||5R01CA197139-03 Interpret this number
||University Of Washington
||Integrative Interpretation of the Organismal Consequences of Non-Coding Variation
DESCRIPTION (provided by applicant): Our capacity to sequence human genomes has exceeded our ability to interpret genetic variation, particularly in non-coding regions. To address
this challenge, we recently developed a novel framework, Combined Annotation Dependent Depletion (CADD), for estimating the deleteriousness of any genetic variant. CADD defines an objective, data-rich, and quantitative integration of many genomic annotations into a single measure of variant effect at the organismal level. The goals of this R01 proposal are to further develop the CADD framework, to apply it in the context of ongoing genetic studies of both rare and common human diseases, and to experimentally evaluate its predictions. In Specific Aim 1, we will substantially modify CADD in both straightforward and creative ways, with the goal of dramatically improving CADD's ability to annotate non- coding variants, not only to estimate their organismal effects but also to provide insights into molecular mechanisms.
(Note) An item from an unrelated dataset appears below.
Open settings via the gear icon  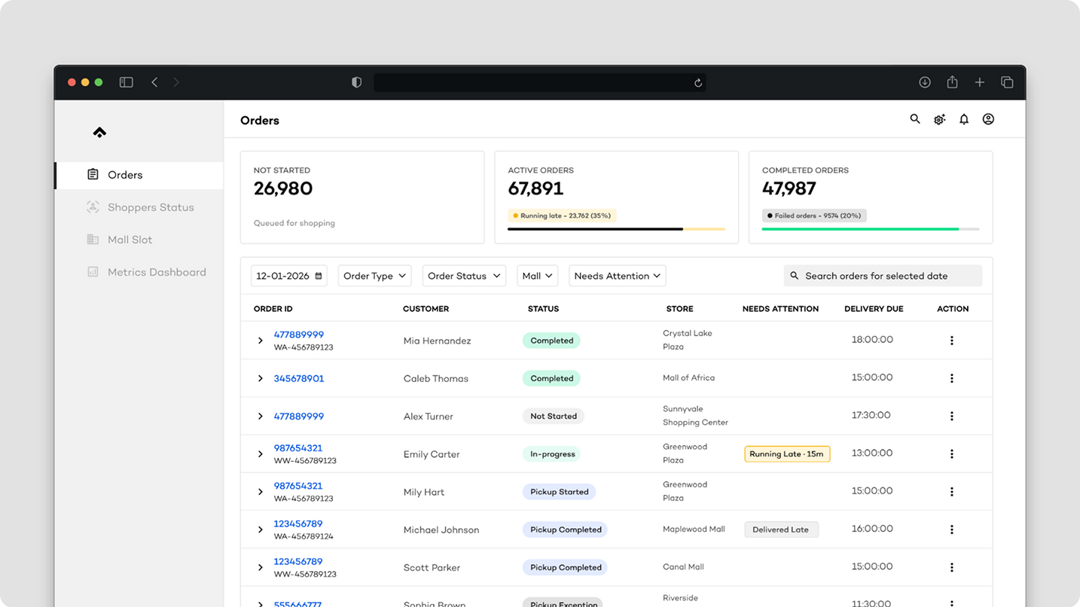939,120
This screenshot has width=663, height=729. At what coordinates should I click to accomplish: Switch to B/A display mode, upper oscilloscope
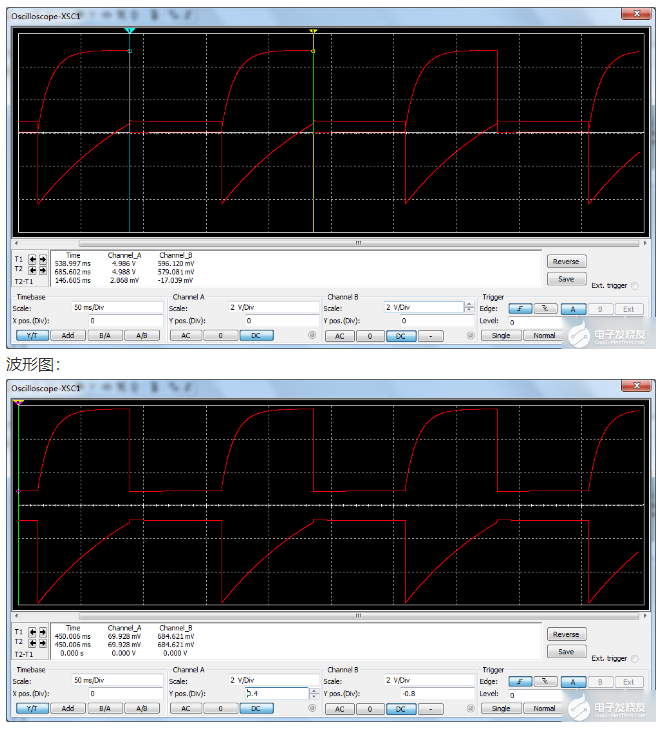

In Specific Aim 2, we will apply CADD to a variety of ongoing whole genome sequencing studies of human disease, especially those in which non-coding variants are either known or suspected to be causal. As part of this effort, we will develop new statistical frameworks that directly incorporat CADD into traditional genome-wide discovery approaches. In Specific Aim 3, we will perform a combination of high-throughput (massively parallel reporter assays), medium-throughput (CRISPR/Cas9), and low-throughput (in vivo mouse transgenics) experimental assays for systematic and targeted assessment of CADD predictions. This proposal includes both computational and experimental innovations, and builds on established collaborative relationships between investigators with complementary strengths. The completion of our aims will yield novel methods, data, and resources with which to annotate whole genome sequences, broadly enabling the field to more effectively identify and mechanistically understand non-coding genetic variants that are causally relevant to human disease.